(Data extracted from a collection)
-=-=-=-=-

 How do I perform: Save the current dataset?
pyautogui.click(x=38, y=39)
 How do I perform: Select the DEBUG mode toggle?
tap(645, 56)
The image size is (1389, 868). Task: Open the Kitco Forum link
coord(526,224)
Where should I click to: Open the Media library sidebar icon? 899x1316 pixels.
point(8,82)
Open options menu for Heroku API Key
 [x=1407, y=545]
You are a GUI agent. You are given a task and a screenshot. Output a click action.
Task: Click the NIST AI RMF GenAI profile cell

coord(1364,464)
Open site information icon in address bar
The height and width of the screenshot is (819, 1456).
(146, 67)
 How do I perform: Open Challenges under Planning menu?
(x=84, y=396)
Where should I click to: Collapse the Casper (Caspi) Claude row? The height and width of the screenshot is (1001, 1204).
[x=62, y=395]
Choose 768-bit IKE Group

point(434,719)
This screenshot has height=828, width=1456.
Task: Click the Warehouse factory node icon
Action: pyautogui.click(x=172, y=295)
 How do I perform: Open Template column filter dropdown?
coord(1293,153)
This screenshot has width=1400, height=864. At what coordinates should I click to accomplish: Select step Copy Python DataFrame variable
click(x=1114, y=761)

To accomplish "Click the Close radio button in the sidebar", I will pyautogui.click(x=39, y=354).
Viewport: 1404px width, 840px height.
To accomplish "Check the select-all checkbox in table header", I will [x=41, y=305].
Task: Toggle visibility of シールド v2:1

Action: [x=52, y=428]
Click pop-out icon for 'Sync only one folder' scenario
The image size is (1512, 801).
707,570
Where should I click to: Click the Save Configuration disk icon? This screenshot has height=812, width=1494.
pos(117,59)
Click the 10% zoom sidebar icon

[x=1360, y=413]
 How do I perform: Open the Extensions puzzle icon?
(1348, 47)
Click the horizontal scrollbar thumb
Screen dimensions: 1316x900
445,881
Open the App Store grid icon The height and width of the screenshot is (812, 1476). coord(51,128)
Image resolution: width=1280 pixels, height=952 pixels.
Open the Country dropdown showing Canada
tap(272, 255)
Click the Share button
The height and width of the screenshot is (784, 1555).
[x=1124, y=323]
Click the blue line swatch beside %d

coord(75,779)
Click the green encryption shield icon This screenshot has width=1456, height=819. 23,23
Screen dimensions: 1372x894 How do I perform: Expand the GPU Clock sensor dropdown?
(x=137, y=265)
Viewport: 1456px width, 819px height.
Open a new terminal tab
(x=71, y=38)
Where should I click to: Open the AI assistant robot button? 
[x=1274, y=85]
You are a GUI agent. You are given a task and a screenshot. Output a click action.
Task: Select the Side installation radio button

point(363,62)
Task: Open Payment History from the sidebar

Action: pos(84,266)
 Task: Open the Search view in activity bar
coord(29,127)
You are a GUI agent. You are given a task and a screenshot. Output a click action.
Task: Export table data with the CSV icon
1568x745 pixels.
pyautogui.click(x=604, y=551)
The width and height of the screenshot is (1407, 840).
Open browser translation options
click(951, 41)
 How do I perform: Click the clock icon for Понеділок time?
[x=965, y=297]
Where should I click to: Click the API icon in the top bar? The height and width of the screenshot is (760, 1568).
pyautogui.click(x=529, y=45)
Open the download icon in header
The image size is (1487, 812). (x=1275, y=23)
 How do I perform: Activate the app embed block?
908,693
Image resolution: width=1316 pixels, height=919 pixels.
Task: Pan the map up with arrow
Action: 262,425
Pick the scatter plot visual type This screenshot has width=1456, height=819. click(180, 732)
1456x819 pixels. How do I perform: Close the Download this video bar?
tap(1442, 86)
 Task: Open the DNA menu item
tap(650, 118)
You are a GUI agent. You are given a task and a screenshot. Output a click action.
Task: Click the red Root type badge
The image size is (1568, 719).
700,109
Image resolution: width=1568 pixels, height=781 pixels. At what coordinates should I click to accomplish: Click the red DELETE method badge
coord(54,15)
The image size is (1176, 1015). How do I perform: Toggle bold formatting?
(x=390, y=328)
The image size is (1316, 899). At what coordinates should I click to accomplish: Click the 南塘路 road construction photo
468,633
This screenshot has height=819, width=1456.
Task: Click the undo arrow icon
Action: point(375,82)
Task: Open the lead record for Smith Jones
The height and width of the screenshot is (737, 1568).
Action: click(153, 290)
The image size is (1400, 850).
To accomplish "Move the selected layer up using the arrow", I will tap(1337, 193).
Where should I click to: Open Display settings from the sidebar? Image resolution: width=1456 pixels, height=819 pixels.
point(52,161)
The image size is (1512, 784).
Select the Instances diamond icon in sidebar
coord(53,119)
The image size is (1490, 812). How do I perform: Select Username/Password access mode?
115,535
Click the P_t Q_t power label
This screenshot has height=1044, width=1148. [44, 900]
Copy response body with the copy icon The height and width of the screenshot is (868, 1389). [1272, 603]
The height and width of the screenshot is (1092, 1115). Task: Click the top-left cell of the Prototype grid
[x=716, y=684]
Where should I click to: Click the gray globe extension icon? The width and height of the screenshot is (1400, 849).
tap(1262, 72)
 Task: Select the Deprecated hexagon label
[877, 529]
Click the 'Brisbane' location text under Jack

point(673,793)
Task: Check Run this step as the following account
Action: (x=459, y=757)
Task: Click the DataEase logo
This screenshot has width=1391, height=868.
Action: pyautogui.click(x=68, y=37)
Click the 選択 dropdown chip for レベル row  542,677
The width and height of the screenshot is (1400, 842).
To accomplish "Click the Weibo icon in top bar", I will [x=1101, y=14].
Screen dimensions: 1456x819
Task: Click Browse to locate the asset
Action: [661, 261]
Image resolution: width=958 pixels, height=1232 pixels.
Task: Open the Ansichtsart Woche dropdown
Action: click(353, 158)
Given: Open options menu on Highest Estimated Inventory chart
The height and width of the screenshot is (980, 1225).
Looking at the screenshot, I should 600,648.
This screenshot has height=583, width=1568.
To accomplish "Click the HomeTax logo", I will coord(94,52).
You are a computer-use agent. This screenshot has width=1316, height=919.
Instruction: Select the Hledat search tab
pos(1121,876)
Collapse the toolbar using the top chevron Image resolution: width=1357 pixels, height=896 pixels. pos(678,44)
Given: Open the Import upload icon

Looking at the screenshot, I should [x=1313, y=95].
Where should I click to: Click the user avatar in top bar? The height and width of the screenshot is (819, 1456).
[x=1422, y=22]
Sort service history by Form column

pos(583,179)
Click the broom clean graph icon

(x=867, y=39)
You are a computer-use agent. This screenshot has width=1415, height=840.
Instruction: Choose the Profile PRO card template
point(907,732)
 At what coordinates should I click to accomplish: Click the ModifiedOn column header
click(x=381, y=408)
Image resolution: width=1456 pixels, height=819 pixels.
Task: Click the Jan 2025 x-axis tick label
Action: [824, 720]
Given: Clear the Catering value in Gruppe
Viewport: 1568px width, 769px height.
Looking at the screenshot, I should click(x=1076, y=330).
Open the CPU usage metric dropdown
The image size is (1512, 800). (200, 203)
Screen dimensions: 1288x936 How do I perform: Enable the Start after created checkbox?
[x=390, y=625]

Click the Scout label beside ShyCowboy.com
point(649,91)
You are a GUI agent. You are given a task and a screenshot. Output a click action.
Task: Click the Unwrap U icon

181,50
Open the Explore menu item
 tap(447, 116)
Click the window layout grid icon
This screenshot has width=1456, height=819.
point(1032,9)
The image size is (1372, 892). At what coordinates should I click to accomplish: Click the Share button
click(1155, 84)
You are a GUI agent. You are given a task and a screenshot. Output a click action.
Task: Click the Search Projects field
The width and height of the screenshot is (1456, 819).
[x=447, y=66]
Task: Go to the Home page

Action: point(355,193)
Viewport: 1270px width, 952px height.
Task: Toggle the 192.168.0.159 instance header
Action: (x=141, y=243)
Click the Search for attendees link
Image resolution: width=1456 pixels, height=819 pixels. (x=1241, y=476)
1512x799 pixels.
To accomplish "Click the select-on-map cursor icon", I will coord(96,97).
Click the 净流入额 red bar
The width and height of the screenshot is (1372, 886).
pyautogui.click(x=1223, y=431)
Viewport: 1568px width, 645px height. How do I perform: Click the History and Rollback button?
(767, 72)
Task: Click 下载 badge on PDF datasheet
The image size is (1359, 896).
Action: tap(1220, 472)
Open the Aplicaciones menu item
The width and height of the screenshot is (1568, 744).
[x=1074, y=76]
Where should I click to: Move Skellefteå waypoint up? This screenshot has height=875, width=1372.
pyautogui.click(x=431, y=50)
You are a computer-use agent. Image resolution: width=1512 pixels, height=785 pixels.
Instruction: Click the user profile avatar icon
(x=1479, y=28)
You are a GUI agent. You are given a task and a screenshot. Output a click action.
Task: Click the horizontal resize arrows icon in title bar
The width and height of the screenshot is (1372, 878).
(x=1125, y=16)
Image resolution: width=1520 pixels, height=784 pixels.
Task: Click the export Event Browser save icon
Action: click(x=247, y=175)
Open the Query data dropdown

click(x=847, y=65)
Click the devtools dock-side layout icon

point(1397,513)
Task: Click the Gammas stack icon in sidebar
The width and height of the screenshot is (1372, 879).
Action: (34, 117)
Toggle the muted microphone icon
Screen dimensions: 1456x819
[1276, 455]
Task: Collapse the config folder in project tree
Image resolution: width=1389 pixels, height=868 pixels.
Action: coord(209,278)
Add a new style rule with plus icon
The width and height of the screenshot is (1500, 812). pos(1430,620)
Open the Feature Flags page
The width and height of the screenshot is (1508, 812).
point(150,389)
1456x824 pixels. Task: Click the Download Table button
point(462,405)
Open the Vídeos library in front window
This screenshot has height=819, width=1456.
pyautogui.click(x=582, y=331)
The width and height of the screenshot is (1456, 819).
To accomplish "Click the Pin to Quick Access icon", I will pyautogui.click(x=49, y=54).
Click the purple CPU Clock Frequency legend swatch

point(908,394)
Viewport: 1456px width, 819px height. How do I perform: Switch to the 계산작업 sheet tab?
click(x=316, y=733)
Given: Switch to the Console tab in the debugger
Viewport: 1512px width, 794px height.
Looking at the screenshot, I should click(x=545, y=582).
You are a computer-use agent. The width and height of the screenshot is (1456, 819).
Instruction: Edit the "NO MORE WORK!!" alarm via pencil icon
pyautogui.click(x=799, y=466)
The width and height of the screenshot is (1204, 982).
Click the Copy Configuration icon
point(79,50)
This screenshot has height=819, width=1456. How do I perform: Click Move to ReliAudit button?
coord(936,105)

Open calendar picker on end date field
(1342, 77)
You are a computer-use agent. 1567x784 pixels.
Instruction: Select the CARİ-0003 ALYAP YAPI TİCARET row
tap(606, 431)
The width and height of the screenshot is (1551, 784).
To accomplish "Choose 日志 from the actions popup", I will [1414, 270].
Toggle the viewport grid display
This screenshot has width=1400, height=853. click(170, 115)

-=-=-=-=-

WHAT TO WORK ON: Find the word "window" in the entries above. Copy every line that has it.

SOLUTION FOR THIS TASK:
Click the window layout grid icon
Open the Vídeos library in front window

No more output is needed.